Re: rgw.none and large num_objects

"Szabo, Istvan (Agoda)" <Istvan.Szabo@xxxxxxxxx> · Mon, 25 Apr 2022 04:43:12 +0000

You can also try this:
radosgw-admin bucket check --fix -b <bucket>

This will fix it temporarily.

Istvan Szabo
Senior Infrastructure Engineer
---------------------------------------------------
Agoda Services Co., Ltd.
e: istvan.szabo@xxxxxxxxx
---------------------------------------------------

-----Original Message-----
From: Christopher Durham <caduceus42@xxxxxxx>
Sent: Tuesday, April 19, 2022 4:07 AM
To: ceph-users@xxxxxxx
Subject:  rgw.none and large num_objects

Email received from the internet. If in doubt, don't click any link nor open any attachment !
________________________________

All:

I am using ceph pacific 16.2.7 on Rocky Linux 8.5 in a multi-site configuration, with two sites that replicate s3 in both directions. This cluster has been upgradedfrom nautilus over several years as new releases have become available. The mnigrate2rocky script provided by Rocky for migration from CentOSworked fine on my systems with some minor changes such as local repos.

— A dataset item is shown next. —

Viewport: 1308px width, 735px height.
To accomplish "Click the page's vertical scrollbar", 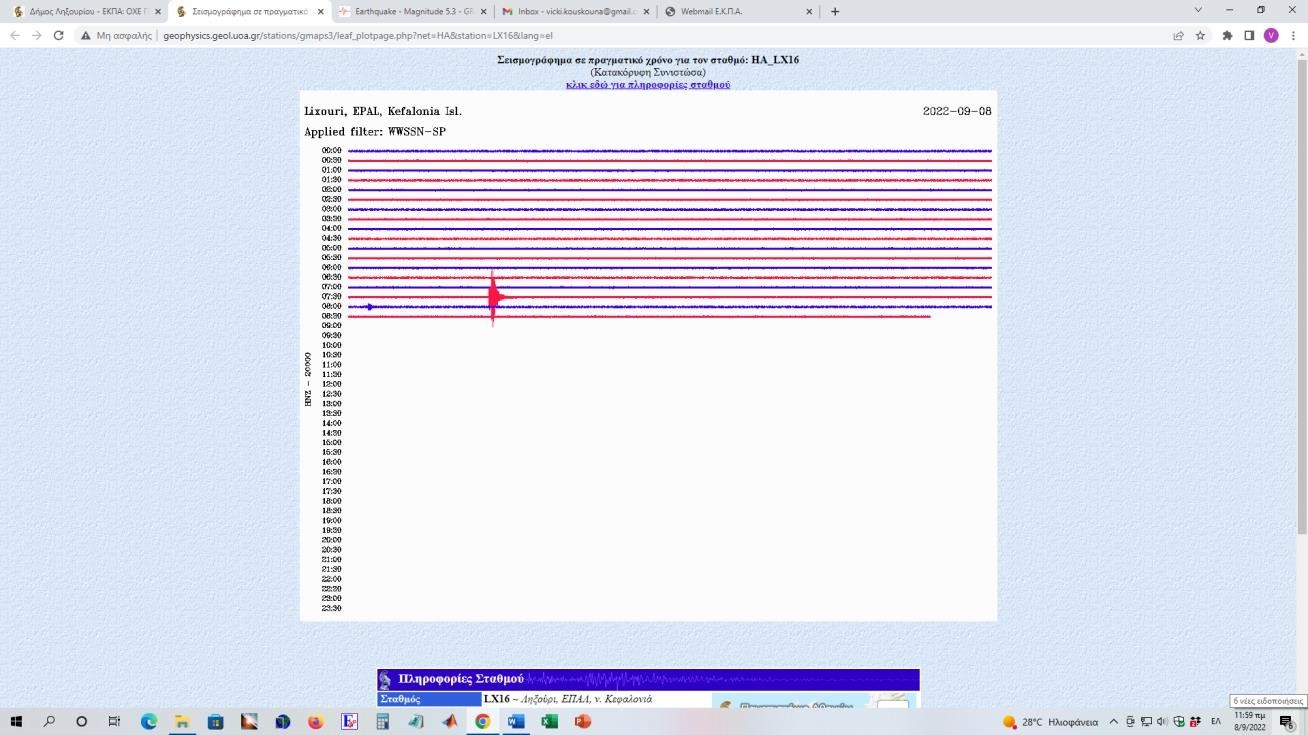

On one of the two sites, I have the large omap object warning. Searching the log, I tracked this down to a large omap object in a particular bucket's index.
The stats for that bucket (radosgw-admin bucket stats --bucket bucketname), show a rgw_none entry in usage, with a num_objects of 18446744073709551592.I am uncertain when this bucket first gave that rgw_none entry with a large num_objects, but it is probable that it first occurred before we upgraded to pacific.

I am aware that the num_objects with that value represents a negative number as an unsigned 64 bit integer.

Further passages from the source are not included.